ProFocus is a fully training-free framework requiring no fine-tuning or training of any model component. It employs off-the-shelf LLMs (Qwen3-Max / DeepSeek-V3) and VLMs (Qwen3-VL-Max / GLM-4.5V).

Key Experimental Results¶

Main Results¶

Results on R2R validation unseen set:

Method	NE↓	OSR↑	SR↑	SPL↑
NavGPT (GPT-4)	6.46	42.0	34.0	29.0
MapGPT (GPT-4V)	5.63	57.6	43.7	34.8
MSNav (GPT-4o)	5.24	65.0	46.0	40.0
ProFocus (Q3+Q3VL)	4.92	65.0	52.5	39.8
ProFocus (DS3+GLM)	5.21	63.0	50.0	41.2

Ablation Study¶

Configuration	SR↑	SPL↑	Notes
NavGPT† (DS3)	36.0	28.1	No proactive perception, no focused reasoning
MapGPT† (GLM)	41.4	30.8	Passive VLM-based perception
ProFocus (DS3+GLM)	50.0	41.2	+ Proactive Perception + BD-MCTS
ProFocus (Q3+Q3VL)	52.5	39.8	Stronger backbone further improves results

Key Findings¶

SR improves from 36.0% (NavGPT) to 52.5%, an absolute gain of 16.5 percentage points.
Proactive perception improves both efficiency and accuracy by reducing visual tokens and enhancing fine-grained attribute recognition.
The branch diversity constraint in BD-MCTS is critical for avoiding local optima.
The training-free framework already surpasses certain trained methods under zero-shot settings.

Highlights & Insights¶

The three-agent collaboration exhibits a clear division of labor — orchestration (planning), perception (execution), decision (reasoning) — mirroring the human cognitive process during navigation.
The performance gains of proactive over passive perception demonstrate that selective, high-quality visual information is superior to exhaustive but noisy input.
BD-MCTS introduces a human-like prioritized memory access mechanism into VLN: humans do not uniformly recall all past states either.
The training-free design allows seamless integration of stronger LLM/VLM backbones as they become available.
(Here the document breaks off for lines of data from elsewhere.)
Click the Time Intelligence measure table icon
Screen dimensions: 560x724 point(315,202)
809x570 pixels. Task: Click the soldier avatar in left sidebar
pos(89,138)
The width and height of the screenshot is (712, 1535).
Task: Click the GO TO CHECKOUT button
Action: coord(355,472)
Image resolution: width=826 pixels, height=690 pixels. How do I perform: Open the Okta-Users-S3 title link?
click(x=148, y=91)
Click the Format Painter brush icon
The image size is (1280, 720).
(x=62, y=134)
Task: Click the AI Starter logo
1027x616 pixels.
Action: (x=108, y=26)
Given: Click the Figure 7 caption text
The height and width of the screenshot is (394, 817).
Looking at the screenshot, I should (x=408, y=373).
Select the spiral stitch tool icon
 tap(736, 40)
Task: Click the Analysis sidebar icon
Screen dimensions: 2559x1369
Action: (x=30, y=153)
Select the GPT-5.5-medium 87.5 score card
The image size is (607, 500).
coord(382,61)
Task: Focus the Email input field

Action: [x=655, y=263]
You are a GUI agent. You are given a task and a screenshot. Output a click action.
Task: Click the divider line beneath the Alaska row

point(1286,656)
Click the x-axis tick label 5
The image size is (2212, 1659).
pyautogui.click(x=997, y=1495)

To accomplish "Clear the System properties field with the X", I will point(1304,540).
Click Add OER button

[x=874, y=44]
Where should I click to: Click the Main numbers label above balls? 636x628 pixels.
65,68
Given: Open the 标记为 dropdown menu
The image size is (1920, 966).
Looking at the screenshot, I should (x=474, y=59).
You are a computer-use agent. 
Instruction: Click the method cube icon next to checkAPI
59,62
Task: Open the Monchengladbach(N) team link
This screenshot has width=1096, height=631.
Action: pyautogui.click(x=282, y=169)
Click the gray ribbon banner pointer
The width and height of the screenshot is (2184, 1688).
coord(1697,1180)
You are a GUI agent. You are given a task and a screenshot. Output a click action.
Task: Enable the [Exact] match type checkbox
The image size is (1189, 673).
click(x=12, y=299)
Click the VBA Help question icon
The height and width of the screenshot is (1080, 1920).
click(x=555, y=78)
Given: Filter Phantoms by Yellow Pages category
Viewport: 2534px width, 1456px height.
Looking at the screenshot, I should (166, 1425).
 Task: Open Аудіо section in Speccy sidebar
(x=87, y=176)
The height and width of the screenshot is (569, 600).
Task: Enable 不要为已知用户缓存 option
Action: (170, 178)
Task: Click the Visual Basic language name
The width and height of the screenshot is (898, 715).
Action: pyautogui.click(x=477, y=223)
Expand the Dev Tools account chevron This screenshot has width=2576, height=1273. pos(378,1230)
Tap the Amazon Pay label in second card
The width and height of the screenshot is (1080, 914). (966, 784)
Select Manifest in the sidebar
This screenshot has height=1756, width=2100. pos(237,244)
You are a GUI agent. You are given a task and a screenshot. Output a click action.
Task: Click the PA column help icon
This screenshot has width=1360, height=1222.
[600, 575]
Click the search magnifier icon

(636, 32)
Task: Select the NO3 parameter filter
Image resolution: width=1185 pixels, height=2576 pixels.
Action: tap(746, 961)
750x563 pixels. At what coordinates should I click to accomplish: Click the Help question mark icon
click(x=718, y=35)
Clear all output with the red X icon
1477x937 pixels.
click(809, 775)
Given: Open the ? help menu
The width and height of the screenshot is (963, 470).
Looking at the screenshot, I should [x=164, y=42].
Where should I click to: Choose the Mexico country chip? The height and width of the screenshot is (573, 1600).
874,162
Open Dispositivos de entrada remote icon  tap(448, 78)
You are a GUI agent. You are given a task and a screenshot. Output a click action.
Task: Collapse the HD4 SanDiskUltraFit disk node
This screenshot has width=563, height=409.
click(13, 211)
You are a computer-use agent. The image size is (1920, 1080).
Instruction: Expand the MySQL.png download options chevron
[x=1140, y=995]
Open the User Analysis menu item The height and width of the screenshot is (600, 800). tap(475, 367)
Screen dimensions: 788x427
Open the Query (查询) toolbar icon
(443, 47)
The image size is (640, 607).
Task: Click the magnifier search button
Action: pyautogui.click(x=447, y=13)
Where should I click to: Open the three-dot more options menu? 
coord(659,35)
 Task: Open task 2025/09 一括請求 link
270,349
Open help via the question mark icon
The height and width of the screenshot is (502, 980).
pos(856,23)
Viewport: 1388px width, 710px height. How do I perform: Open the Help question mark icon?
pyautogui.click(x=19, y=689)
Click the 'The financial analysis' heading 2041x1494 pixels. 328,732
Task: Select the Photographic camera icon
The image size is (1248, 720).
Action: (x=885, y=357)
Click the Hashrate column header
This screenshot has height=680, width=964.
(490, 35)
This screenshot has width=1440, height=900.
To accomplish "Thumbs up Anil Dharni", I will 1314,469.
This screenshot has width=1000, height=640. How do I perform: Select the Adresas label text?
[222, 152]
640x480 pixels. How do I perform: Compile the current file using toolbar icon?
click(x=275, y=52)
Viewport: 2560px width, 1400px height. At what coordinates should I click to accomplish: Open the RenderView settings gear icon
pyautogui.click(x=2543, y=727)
Limitations & Future Work¶

API overhead: Each navigation step requires multiple LLM/VLM calls, resulting in non-trivial latency.
The semantic map quality depends on the accuracy of object detection and depth estimation.
Evaluation is conducted with specific LLM/VLM combinations; prompt engineering may need adjustment when switching models.
Only R2R and REVERIE are evaluated; generalization to more challenging continuous-environment navigation remains unverified.

NavGPT: Converts panoramic scenes to text descriptions for GPT-4-based decision-making; relies on passive perception.
MapGPT: Employs VLM-based map representations but still processes all views passively.
AO-Planner: Uses SAM-based visual affordance prompting but lacks an active query mechanism.
The proactive perception + focused reasoning paradigm generalizes to other tasks requiring long-horizon historical reasoning, such as dialogue systems and long-document question answering.

Rating¶

Novelty: ⭐⭐⭐⭐ The combination of a proactive perception loop and BD-MCTS is novel in the VLN context; the closed-loop perception–reasoning design is elegant.
Experimental Thoroughness: ⭐⭐⭐⭐ Evaluated on two standard benchmarks (R2R and REVERIE) with multiple model configurations.
Writing Quality: ⭐⭐⭐⭐ Well-structured with rigorous formalization.
Value: ⭐⭐⭐⭐ The training-free framework is highly practical and can serve as a general-purpose enhancement module for LLM/VLM-based navigation.